C++ Exceptions Across FFI (ex26)

• Rule #1: An exception that escapes an extern "C" function is undefined behavior. Every extern "C" wrapper MUST have try { ... } catch (...) { ... }.
• Always end your catch chain with catch (...) — C++ can throw non-std::exception types (e.g. throw 42;).
• Use a thread-local ExceptionInfo struct to store the exception's message, type name, and error code. The Rust side retrieves it after checking the return code. This mirrors the errno / GetLastError() pattern.
• Order catch blocks from most-specific to least-specific: ProcessingError → std::invalid_argument → std::exception → ....
• For callbacks (C++ → Rust → C++): the Rust callback should never panic. Return an error code instead. Use catch_unwind() as a safety net if needed.
• On the Rust side, build a CppException error type and a check(rc) → Result<(), CppException> helper. Then every wrapper is just: check(unsafe { cpp_ex_foo(...) })?; Ok(result).
• See docs/ex26_cpp_exceptions.md for the full exception model guide.

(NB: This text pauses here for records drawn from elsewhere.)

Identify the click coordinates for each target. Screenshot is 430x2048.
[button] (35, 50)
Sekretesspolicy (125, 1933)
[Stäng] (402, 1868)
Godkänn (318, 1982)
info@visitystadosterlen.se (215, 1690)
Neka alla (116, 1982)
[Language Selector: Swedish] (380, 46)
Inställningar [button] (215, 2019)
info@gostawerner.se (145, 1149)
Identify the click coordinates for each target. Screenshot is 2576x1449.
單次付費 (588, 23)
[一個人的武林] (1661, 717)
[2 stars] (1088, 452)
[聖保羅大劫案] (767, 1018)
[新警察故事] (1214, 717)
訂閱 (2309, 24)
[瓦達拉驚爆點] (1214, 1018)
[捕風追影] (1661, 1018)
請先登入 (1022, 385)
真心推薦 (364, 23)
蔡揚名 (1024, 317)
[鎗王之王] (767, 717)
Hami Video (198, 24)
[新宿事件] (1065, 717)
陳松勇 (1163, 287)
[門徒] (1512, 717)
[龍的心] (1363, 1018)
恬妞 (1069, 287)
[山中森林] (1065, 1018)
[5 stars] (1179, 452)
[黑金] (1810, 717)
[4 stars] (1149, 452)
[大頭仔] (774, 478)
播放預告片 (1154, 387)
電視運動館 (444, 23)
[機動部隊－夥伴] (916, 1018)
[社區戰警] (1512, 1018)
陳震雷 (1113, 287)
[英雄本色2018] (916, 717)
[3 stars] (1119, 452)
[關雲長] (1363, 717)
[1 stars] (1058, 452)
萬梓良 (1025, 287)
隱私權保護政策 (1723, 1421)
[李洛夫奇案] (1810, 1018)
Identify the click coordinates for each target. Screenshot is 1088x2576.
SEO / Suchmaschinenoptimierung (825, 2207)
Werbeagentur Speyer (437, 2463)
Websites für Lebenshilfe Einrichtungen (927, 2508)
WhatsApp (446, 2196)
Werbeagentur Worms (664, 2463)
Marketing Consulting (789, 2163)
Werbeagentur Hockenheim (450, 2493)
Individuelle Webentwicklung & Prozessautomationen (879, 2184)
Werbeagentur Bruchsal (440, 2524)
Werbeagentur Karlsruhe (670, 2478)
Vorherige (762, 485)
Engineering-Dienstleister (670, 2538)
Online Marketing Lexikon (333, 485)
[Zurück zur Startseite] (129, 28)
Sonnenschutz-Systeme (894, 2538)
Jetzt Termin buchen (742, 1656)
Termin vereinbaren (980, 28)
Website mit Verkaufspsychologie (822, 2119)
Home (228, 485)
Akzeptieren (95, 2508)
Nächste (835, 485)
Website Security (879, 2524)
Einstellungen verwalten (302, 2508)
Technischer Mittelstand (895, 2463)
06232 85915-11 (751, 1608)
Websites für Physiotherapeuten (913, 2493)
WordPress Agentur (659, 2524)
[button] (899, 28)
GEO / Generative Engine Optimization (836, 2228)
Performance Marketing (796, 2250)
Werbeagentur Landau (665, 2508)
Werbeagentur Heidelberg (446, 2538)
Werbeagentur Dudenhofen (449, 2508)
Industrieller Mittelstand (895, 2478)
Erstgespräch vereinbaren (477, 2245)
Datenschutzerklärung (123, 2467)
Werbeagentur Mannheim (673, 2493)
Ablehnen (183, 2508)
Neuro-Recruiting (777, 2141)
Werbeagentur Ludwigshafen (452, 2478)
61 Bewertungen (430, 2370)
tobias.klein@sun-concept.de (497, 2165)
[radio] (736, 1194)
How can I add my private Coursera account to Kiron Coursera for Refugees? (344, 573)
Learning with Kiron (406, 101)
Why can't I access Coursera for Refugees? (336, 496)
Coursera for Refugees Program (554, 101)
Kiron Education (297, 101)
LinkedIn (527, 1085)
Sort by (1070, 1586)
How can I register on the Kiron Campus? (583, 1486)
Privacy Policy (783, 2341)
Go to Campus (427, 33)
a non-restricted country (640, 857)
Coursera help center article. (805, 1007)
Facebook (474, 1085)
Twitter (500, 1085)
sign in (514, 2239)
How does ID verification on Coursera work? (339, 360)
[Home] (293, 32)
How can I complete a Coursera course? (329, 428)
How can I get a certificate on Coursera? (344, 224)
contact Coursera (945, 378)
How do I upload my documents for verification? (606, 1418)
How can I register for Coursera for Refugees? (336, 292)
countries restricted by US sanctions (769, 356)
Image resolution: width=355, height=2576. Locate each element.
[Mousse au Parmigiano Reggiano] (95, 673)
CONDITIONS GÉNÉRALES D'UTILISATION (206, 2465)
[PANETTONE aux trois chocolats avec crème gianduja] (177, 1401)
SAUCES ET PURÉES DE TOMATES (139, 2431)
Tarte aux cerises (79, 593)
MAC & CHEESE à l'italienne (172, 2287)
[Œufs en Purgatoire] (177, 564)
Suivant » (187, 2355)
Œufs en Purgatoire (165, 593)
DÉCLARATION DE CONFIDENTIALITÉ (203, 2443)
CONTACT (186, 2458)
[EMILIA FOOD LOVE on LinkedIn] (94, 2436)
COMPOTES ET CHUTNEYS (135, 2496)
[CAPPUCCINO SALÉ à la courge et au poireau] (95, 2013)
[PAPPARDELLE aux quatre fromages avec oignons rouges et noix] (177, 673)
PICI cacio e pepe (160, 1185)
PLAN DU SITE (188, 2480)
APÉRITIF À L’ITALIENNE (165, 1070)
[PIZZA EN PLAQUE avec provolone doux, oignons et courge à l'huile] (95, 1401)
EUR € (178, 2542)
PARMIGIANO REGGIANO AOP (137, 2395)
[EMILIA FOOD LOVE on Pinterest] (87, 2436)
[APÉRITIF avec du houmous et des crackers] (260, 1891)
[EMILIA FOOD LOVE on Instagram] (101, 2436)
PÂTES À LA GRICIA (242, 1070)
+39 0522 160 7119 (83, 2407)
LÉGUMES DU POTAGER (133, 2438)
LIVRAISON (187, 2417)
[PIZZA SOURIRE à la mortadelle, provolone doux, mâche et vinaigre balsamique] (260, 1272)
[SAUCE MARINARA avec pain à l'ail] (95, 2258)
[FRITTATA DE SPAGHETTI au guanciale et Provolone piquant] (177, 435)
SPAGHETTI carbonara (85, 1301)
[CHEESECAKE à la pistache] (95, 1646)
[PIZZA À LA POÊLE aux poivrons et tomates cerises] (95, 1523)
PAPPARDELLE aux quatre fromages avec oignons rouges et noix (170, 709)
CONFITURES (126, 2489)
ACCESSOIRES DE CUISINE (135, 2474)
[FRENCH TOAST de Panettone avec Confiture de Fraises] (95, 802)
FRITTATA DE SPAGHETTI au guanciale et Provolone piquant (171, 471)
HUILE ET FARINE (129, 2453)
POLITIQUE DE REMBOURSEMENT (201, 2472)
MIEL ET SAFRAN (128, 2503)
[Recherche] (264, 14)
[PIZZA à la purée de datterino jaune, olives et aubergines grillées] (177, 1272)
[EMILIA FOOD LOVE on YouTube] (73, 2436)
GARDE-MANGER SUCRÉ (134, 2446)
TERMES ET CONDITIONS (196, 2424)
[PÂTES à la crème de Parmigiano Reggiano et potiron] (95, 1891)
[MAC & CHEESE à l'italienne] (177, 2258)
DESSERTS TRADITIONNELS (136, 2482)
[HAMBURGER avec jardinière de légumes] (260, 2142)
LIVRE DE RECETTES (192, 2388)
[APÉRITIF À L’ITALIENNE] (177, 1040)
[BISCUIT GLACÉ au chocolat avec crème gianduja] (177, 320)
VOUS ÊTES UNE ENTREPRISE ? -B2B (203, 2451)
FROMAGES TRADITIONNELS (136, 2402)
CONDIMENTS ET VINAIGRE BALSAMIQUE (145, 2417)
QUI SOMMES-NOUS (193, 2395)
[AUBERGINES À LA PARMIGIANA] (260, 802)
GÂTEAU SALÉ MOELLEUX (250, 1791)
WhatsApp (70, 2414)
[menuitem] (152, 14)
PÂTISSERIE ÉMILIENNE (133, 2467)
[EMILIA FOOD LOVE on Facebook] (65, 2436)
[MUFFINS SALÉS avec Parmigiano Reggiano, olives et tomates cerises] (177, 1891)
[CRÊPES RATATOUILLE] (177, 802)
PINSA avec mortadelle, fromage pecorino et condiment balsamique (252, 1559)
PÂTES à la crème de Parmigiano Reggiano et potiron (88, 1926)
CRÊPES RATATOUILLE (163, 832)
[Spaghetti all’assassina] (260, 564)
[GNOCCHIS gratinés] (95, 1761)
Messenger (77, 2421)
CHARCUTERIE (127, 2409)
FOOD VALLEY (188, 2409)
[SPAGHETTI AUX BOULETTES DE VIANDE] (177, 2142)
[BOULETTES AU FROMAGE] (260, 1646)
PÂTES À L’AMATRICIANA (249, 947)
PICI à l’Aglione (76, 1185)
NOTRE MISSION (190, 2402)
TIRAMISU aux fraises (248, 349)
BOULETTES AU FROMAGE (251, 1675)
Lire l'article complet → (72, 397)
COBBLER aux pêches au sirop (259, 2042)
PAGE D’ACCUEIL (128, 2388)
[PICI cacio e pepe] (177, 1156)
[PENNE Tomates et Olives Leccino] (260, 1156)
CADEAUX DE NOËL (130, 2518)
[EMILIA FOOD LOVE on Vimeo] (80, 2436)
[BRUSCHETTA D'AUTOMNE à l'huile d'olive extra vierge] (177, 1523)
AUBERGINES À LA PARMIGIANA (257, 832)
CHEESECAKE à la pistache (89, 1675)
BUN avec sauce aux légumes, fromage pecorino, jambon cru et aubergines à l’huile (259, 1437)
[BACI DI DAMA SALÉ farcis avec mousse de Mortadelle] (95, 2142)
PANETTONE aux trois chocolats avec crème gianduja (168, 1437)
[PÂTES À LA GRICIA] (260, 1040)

Wrapping C++ Classes & STL Types (ex27)

• Opaque pointer pattern: The C++ class lives on the heap. Rust holds *mut CppStringStack (a zero-size opaque type) inside a RAII wrapper with Drop.
• std::string input: Pass (&str).as_ptr() + len — no NUL terminator needed. The C++ side constructs std::string(ptr, len).
• std::string output (owned): Use a two-phase protocol: first call with buf = null to get the needed length, then allocate and call again.
• std::string output (borrowed): peek() returns a pointer directly into C++ memory. Wrap it in a PeekGuard<'a> that borrows &'a StringStack to prevent mutation while the pointer is live.
• Clone = C++ copy constructor: cpp_stk_clone() calls new CppStringStack(*s). Implement Rust's Clone trait.
• Callback iteration: for_each() passes each element to a callback. Use a trampoline that appends to a Vec<String> through a *mut c_void context pointer.
• Factory functions: C++ static methods like from_csv() become extern "C" functions that return new opaque pointers.
• See docs/ex27_cpp_stl_wrapping.md for the full wrapping patterns guide.

Pin & Drop (ex16)

• Use Pin<Box<T>> when C stores a raw pointer back to your struct.
• PhantomPinned makes the type !Unpin so it can't be moved out of the Pin.
• Drop must deregister from C before the memory is freed.

Miri (ex15)

• Run with cargo +nightly miri test ex15.
• Miri catches: dangling pointers, aliasing violations (& and &mut to same address), unaligned reads, use-after-free.
• ptr::read_unaligned for unaligned access; split_at_mut to get two &mut to non-overlapping parts.

Debugging Tips

• Segfault? You probably used a pointer after free, or cast to the wrong type. Run under Miri or Valgrind.
• Garbled strings? Check that your CString is still alive when C reads the pointer. A common bug: CString::new(s).unwrap().as_ptr() — the CString is a temporary and is freed immediately!
• Link errors? Make sure build.rs compiles your C file and the function name matches exactly (no name mangling — use extern "C").
• Use cargo test -- --nocapture to see println! output from tests.
• Use #[repr(C)] and check sizes: assert_eq!(std::mem::size_of::<MyStruct>(), EXPECTED_SIZE); catches layout mismatches early.